--- Dataset records ---

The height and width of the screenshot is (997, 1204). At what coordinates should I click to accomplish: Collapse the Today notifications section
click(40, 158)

---
--- Dataset records ---

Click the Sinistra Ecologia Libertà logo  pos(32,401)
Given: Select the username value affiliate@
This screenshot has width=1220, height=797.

---
--- Dataset records ---

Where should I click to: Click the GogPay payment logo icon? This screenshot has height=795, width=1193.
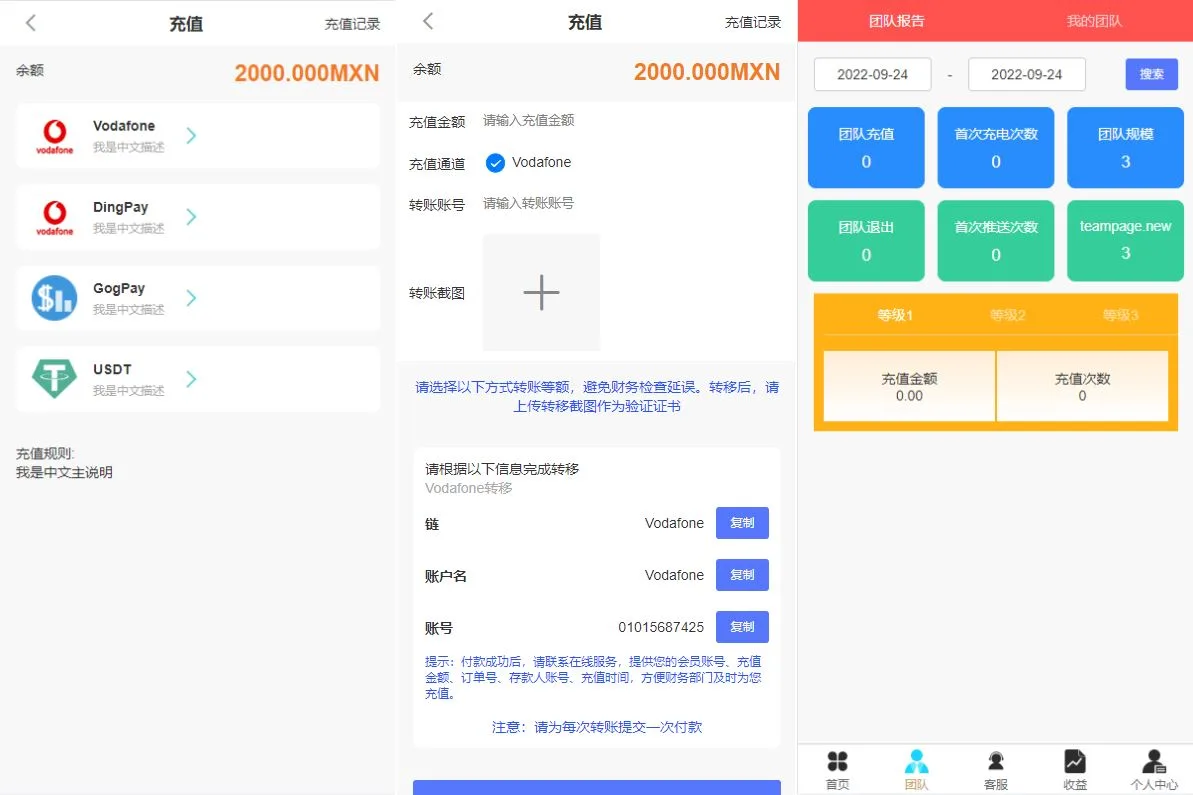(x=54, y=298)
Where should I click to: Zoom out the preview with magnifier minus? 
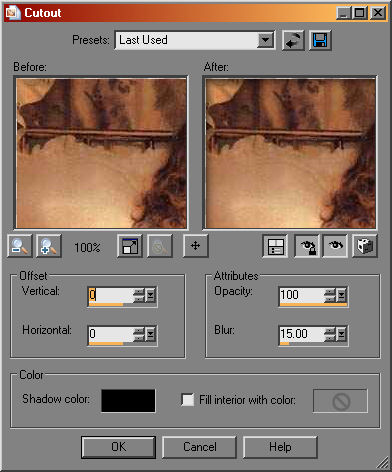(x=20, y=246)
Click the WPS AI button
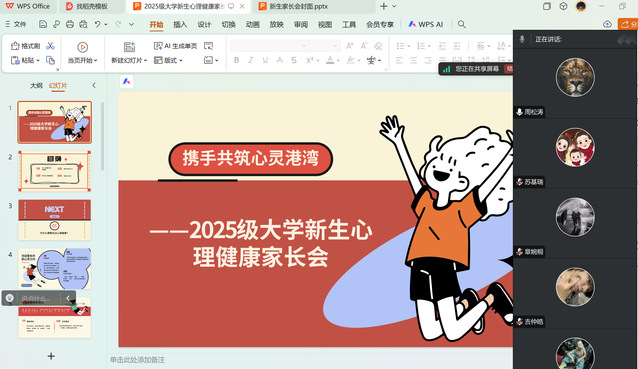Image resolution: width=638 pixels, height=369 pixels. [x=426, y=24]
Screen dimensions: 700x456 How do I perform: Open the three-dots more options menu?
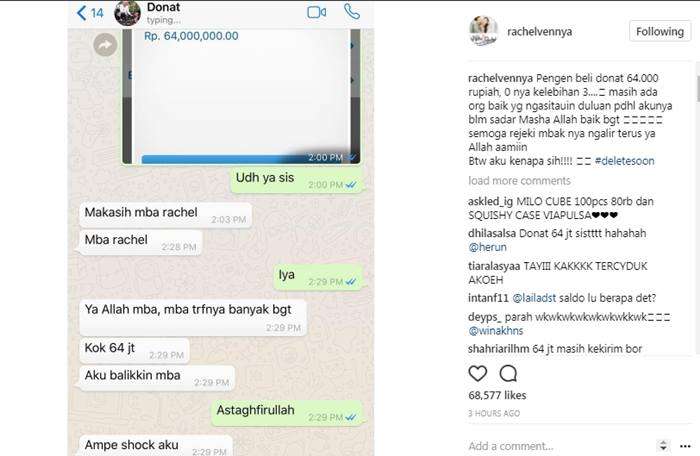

---

What to do> Please output the lines of the listing above that fall in the stretch from the one with "Click the Sinistra" through the one with "This screenshot has width=1220, height=797.", exactly and only those.

Problem solution>
Click the Sinistra Ecologia Libertà logo  pos(32,401)
Given: Select the username value affiliate@
This screenshot has width=1220, height=797.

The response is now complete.